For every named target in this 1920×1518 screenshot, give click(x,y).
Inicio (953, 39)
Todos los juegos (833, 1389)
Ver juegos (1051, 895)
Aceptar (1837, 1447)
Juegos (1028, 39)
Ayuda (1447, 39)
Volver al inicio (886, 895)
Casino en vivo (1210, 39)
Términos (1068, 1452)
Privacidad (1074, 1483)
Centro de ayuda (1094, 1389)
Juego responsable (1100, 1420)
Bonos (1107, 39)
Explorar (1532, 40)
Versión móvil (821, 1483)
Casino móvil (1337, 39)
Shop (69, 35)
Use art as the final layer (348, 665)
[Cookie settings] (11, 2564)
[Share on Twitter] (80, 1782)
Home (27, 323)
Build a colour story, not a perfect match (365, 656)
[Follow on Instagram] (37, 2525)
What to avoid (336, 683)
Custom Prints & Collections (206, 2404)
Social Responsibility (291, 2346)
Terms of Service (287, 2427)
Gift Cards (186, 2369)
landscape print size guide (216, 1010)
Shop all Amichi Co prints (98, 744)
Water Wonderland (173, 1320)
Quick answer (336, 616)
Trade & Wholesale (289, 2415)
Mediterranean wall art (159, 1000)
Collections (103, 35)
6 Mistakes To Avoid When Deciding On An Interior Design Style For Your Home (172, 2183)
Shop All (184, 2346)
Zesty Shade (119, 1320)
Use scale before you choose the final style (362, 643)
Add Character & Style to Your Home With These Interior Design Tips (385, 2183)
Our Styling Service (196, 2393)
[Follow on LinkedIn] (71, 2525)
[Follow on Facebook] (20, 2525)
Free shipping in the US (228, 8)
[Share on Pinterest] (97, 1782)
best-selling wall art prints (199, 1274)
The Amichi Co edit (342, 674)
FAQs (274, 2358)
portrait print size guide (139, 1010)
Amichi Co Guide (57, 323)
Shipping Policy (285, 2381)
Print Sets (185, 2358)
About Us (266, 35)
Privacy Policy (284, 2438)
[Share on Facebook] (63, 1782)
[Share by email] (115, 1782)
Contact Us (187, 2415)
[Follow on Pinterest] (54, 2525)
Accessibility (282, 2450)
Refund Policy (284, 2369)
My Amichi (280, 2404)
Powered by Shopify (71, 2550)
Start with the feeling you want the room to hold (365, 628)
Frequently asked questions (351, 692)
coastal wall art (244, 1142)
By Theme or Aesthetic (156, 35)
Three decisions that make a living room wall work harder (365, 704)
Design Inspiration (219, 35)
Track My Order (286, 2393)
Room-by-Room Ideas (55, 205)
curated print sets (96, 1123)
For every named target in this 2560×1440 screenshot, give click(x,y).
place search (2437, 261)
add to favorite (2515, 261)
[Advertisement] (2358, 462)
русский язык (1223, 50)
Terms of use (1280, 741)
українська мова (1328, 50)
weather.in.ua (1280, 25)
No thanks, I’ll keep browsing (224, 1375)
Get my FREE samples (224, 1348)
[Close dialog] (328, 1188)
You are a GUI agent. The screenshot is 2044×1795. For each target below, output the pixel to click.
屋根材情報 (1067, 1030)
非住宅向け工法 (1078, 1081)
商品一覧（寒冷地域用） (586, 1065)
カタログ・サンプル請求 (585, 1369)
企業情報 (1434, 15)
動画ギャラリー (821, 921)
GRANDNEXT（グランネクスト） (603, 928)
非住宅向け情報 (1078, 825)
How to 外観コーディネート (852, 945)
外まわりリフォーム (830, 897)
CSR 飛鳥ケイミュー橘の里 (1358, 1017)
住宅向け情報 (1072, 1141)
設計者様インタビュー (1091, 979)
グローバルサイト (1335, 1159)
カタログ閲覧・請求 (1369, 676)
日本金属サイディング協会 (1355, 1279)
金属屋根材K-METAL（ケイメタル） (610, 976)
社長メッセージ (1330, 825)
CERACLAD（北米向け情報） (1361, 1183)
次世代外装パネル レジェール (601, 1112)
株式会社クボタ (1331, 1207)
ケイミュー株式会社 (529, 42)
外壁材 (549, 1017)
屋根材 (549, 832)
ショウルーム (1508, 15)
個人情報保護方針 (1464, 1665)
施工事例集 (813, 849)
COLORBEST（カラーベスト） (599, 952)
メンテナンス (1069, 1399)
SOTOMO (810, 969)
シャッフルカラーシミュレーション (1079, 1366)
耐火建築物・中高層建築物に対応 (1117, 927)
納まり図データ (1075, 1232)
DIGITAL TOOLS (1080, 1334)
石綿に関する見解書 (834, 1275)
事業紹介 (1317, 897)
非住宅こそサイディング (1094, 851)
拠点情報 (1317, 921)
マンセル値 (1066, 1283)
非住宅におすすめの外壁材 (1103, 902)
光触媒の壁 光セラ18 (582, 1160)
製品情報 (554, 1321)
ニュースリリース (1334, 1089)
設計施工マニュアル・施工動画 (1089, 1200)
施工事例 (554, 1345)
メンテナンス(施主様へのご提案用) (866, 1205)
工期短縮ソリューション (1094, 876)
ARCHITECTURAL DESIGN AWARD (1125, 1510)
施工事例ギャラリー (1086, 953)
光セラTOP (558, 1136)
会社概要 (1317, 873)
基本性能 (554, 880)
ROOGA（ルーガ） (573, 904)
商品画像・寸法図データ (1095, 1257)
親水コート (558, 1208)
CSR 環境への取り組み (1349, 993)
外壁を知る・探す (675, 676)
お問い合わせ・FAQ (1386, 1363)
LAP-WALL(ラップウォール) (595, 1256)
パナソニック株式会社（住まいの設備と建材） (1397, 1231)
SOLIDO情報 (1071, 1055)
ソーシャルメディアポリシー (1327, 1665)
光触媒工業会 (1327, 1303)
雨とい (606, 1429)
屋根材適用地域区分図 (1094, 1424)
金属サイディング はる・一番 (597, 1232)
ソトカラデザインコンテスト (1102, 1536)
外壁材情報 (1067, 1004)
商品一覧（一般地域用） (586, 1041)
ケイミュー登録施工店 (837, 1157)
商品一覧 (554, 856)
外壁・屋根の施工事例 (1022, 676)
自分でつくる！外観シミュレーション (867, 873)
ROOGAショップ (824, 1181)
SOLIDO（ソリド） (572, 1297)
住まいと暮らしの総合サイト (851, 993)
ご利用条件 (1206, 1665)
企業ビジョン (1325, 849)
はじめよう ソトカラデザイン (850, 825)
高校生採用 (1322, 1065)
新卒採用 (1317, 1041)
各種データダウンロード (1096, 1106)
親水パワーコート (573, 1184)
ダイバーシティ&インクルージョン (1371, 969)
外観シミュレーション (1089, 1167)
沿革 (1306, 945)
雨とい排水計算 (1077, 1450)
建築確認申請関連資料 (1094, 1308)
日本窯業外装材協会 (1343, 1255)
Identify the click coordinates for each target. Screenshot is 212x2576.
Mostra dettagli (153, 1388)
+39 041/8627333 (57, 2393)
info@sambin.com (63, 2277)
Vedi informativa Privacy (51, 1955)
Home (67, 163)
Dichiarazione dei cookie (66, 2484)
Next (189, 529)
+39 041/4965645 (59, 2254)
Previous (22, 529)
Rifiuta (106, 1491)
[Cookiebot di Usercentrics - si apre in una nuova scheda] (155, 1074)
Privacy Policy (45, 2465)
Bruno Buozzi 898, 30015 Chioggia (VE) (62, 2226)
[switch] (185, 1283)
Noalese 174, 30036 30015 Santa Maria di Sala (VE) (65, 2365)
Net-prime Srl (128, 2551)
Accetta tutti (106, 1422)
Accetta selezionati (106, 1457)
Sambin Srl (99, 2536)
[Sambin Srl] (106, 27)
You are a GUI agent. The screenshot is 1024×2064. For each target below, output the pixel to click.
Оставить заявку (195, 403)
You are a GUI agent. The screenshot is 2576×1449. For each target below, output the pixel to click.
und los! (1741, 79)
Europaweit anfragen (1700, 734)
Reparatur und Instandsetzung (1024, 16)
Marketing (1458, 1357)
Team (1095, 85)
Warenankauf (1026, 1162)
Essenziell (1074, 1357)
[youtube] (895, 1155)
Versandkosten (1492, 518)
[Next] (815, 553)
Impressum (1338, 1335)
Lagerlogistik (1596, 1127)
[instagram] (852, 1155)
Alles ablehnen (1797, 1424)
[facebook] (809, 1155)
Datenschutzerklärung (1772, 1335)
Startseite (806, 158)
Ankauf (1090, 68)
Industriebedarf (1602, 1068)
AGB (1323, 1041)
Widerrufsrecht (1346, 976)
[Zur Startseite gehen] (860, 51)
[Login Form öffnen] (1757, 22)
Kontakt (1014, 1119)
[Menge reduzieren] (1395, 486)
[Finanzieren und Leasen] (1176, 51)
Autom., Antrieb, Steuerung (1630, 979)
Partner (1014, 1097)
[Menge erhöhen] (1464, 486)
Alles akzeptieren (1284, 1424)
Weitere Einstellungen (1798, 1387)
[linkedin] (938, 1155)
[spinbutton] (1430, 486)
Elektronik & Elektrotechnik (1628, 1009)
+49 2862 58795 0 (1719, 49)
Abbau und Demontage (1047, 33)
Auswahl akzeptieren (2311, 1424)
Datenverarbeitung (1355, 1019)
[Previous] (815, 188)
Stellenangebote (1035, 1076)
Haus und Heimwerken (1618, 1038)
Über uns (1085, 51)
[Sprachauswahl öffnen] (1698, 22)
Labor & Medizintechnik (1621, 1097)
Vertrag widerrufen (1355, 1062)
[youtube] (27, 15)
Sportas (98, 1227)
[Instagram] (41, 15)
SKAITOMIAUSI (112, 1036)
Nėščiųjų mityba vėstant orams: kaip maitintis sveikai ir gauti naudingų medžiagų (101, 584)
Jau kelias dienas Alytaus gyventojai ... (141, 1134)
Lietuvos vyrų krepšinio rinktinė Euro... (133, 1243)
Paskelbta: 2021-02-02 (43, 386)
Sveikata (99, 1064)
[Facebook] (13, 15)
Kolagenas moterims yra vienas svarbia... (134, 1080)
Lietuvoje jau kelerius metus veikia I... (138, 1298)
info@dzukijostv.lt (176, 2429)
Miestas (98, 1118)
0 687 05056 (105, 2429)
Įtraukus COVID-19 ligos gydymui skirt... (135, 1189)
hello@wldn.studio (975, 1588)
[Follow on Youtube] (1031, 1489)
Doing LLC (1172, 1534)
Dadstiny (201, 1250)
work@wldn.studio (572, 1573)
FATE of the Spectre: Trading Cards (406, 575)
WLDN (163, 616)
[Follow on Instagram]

· · · · · · ·

**WHAT YOU ARE ASKED TO DO**
Respond with the count of lines in the material above that contain the word "Collections", and add nothing to it.

**EXERCISE SOLUTION**
2